Section 4.5 Information in Proxy Statement/Prospectus. The
Registration Statement (or any amendment thereof or supplement thereto) will
not, at the date it becomes effective and at the times of the Special
Meetings, contain any untrue statement of a material fact or omit to state any
material fact required to be stated therein or necessary in order to make the
statements therein, in light of the circumstances under which they are made,
not misleading, except that no representation is made by Parent or Sub with
respect to statements made therein based on information supplied by the
Company for inclusion in the Registration Statement. None of the information
supplied by Parent or Sub for inclusion or incorporation by reference in the
Proxy Statement/Prospectus, at the date mailed to stockholders and at the
times of the Special Meetings, will contain any untrue statement of a material
fact or omit to state any material fact required to be stated therein or
necessary in order to make the statements therein, in light of the
circumstances under which they are made, not misleading.
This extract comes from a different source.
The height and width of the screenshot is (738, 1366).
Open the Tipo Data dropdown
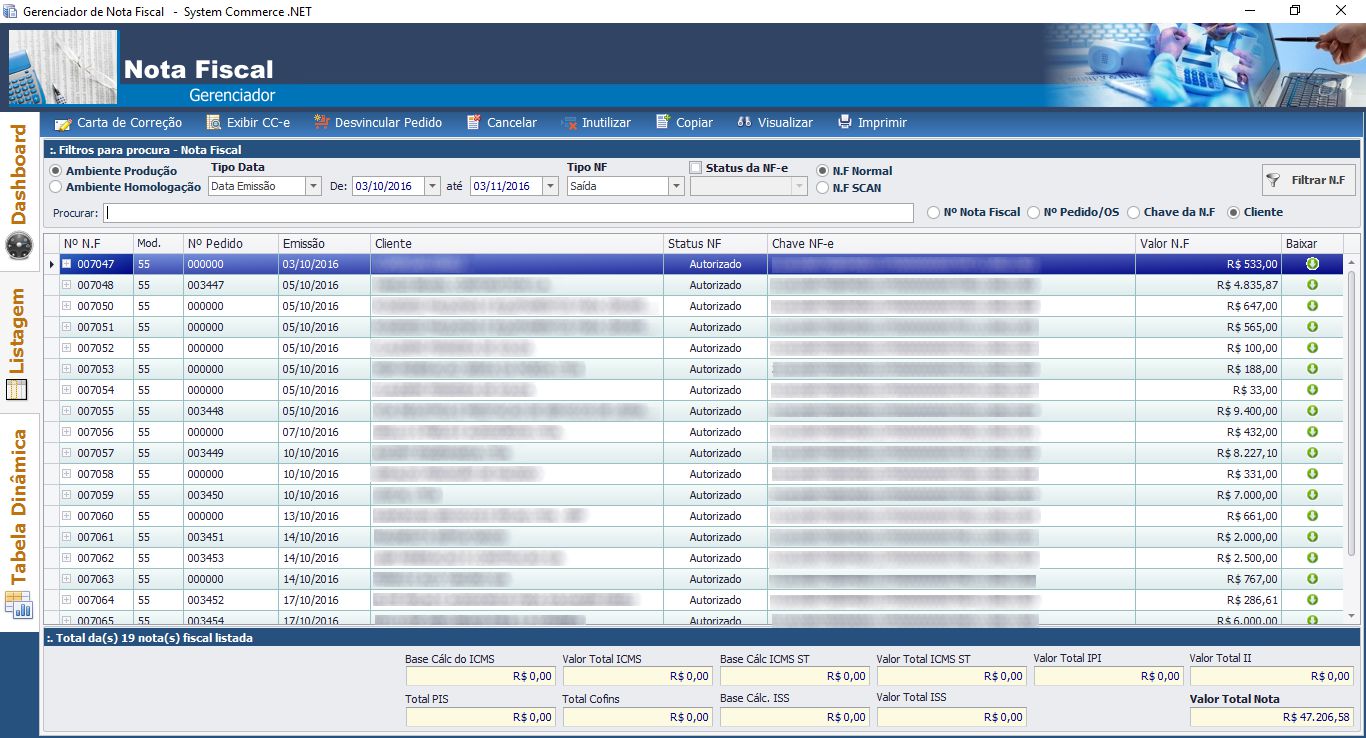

The Registration
Statement, as to information supplied by Parent or Sub, will comply in all
material respects with the provisions of the Securities Act and the rules and
regulations thereunder.
Section 4.6 SEC Reports and Financial Statements. Parent has filed
with the SEC, and has heretofore made available to the Company true and
complete copies of, all forms, reports, schedules, statements and other
documents required to be filed by it and its Subsidiaries since December 31,
2000 under the Exchange Act and the Securities Act (as such documents have
been amended since the time of their filing, collectively, the "Parent SEC
Documents"). As of their respective dates or, if amended, as of the date of
the last such amendment, the Parent SEC Documents, including, without
limitation, any financial statements or schedules included therein (a) did not
contain any untrue statement of a material fact or omit to state a material
fact required to be stated therein or necessary in order to make the
statements therein, in light of the circumstances under which they were made,
not misleading and (b) complied in all material respects with the applicable
requirements of the Exchange Act or the Securities Act, as the case may be,
the Xxxxxxxx-Xxxxx Act of 2002 and the applicable rules and regulations of the
SEC thereunder. The Parent SEC Documents include all the documents that Parent
was required to file with the SEC since December 31, 2000. Each of the
consolidated financial statements included in the Parent SEC Documents have
been prepared from, and are in accordance with, the books and records of
Parent and its consolidated Subsidiaries, comply in all material respects with
applicable accounting requirements and with the published rules and
regulations of the SEC with respect thereto, have been prepared in accordance
with GAAP applied on a consistent basis during the periods involved (except as
may be indicated in the notes thereto or, in the case of the unaudited
statements, as permitted by Form 10-Q of the SEC) and present fairly the
consolidated financial position and the consolidated results of operations and
cash flows of Parent and its consolidated Subsidiaries as at the dates thereof
or for the periods presented therein.
Section 4.7 Absence of Certain Changes. Except as and to the extent
disclosed in the Parent SEC Documents filed prior to the date of this
Agreement, since September 30, 2002, Parent and its Subsidiaries have
conducted their respective businesses and operations in all material respects
consistent with past practice only in the ordinary and usual course. From
September 30, 2002 through the date of this Agreement, there has not occurred
(i) any event, change or effect (including the incurrence of any liabilities
of any nature, whether or not accrued, contingent or otherwise) having or,
which would be reasonably likely to have, individually or in the aggregate, a
material adverse effect on Parent and its Subsidiaries; (ii) any declaration,
setting aside or payment of any dividend or other distribution (whether in
cash, stock or property) with respect to the equity interests of Parent or of
any of its Subsidiaries other than regular quarterly cash dividends or
dividends paid by wholly owned Subsidiaries; or (iii) any change by Parent or
any of its Subsidiaries in accounting principles or methods, except insofar as
may be required by a change in GAAP. Since September 30, 2002, neither Parent
nor any of its Subsidiaries has taken any of the actions prohibited by Section
5.2 hereof.
Section 4.8 No Undisclosed Liabilities. Since December 31, 2002,
neither Parent nor any of its Subsidiaries has incurred any liabilities or
obligations of any nature, whether or not accrued, contingent or otherwise,
that (a) have, or would be reasonably likely to have, a material adverse
effect on Parent and its Subsidiaries or (b) would be required to be reflected
or reserved against on a consolidated balance sheet of Parent and its
Subsidiaries (including the notes thereto) prepared in accordance with GAAP as
applied in preparing the consolidated balance sheet of Parent and its
Subsidiaries as of the date hereof.
Section 4.9 Litigation; Compliance with Law.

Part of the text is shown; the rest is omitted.